Jakarta – Kenaikan suku bunga yang dilakukan oleh beberapa bank sentral di sejumlah negara ternyata belum tentu menjadi solusi untuk menekan lonjakan inflasi. Apalagi bila kenaikan suku bunga tersebut dilakukan “terlalu tinggi, terlalu cepat, dan terlalu jauh”, seperti yang disampaikan oleh Joseph Stiglitz, ekonomist pemenang nobel dan profesor Columbia University belum lama ini.
“Kekhawatiran saya yang sebenarnya adalah apakah mereka menaikkan suku bunga terlalu tinggi, terlalu cepat, terlalu jauh,” ucap Joseph, seperti dikutip dari CNBC, Senin, 12 September 2022.
Pria yang sekaligus penulis buku “The Price of Inequality” dan “Globalization and Its Discontents” ini, memaparkan bahwa meskipun perlu ada penyesuaian terhadap kebijakan suku bunga 0% atau mendekati 0% yang telah berlaku sejak 2008, ada tiga alasan mengapa kebijakan menaikkan suku bunga secara agresif malah bisa memicu inflasi lebih tinggi.
Pertama, sumber penyebab inflasi, menurut Joseph, adalah rantai pasokan yang terganggu, yang kemudian mengantarkan pada kenaikan harga minyak dan makanan. Bahkan, hal ini sampai menyebabkan kelangkaan susu formula bayi.
“Akankah meningkatkan suku bunga mengantarkan pada peningkatan persediaan minyak, harga minyak yang lebih murah, persediaan makanan lebih banyak, harga makanan yang lebih murah? Jawabannya sudah pasti tidak. Kenyataannya, hal itu akan membuat inflasi lebih parah,” tegasnya.

--- Petunjuk Latihan ---
Menurut Joseph Stiglitz dalam teks tentang kenaikan suku bunga, apa saja yang pasti tidak akan dihasilkan oleh peningkatan suku bunga? Tuliskan semuanya. Data di bawah ini merupakan bahan tersendiri yang tidak berkaitan dengan teks.

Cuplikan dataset
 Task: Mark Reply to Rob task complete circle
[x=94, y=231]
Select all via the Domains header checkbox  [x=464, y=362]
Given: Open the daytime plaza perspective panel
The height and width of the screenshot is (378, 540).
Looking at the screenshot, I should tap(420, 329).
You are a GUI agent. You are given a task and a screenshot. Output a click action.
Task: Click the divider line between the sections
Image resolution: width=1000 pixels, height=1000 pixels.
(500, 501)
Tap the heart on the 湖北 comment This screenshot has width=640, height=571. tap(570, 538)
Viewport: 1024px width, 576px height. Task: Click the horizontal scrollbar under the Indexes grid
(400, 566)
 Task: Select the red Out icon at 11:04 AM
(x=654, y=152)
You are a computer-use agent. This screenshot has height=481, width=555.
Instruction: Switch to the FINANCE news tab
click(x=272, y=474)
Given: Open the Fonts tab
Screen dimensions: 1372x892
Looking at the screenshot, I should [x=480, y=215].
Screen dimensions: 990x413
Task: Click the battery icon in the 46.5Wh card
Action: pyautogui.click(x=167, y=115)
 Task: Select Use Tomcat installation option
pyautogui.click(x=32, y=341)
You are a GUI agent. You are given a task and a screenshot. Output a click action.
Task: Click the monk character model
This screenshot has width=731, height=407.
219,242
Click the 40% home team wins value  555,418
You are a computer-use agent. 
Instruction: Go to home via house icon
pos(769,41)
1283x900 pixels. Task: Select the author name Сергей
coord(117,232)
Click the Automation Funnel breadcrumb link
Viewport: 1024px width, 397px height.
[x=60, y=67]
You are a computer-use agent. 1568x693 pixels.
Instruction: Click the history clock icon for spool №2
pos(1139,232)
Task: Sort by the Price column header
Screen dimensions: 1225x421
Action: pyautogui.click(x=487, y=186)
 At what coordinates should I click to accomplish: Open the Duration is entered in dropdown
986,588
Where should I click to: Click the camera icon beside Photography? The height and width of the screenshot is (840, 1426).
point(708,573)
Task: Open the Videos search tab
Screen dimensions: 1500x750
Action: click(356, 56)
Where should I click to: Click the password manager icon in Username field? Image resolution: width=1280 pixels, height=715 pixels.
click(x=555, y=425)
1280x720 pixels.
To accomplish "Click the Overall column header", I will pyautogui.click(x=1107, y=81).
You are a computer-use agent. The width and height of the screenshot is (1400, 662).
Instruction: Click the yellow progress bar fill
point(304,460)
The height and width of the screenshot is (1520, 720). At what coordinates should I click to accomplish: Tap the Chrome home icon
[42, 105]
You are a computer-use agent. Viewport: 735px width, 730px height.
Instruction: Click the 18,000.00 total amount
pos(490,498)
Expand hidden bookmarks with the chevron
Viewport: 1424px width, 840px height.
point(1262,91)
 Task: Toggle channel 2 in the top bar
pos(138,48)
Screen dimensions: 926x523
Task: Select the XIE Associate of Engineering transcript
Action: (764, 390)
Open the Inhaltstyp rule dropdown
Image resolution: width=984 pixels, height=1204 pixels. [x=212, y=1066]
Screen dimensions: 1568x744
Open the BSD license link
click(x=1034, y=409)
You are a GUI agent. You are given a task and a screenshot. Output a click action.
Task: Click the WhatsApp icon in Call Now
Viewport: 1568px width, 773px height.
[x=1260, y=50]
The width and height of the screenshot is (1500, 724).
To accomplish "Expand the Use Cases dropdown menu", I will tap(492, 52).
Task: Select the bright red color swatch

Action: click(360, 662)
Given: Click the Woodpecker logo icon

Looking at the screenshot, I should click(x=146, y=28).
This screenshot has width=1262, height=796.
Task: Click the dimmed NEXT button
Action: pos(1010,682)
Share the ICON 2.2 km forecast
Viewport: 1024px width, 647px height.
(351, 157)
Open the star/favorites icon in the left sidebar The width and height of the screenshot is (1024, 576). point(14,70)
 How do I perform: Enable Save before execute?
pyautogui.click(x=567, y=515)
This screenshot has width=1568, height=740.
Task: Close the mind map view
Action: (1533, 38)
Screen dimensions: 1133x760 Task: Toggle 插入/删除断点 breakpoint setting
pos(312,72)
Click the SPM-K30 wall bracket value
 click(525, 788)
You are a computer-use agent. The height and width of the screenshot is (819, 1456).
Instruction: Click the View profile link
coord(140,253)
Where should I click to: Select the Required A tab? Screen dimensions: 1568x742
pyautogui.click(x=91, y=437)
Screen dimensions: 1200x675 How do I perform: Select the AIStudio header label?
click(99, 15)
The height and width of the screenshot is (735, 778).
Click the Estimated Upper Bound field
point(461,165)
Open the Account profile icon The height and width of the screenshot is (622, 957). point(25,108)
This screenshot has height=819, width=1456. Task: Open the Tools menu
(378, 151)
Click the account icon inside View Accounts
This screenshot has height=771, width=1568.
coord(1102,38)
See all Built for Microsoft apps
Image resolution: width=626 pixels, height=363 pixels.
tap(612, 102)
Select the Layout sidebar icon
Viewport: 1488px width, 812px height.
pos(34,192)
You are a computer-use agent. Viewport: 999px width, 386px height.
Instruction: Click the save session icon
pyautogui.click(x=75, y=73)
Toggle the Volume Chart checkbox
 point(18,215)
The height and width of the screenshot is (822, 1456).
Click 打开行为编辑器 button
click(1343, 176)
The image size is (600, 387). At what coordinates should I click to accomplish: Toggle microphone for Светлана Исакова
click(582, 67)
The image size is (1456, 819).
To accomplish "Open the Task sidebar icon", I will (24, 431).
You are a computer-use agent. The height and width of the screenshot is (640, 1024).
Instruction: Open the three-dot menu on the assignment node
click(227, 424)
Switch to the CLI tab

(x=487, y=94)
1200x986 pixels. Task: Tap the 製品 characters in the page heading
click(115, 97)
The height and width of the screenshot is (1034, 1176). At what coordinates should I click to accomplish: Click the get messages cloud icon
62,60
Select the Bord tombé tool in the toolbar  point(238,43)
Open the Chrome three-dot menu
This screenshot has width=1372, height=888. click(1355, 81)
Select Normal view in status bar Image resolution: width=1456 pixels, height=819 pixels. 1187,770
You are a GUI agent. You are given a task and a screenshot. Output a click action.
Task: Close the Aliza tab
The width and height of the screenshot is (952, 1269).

--- Hasil ---
- peningkatan persediaan minyak
- harga minyak yang lebih murah
- persediaan makanan lebih banyak
- harga makanan yang lebih murah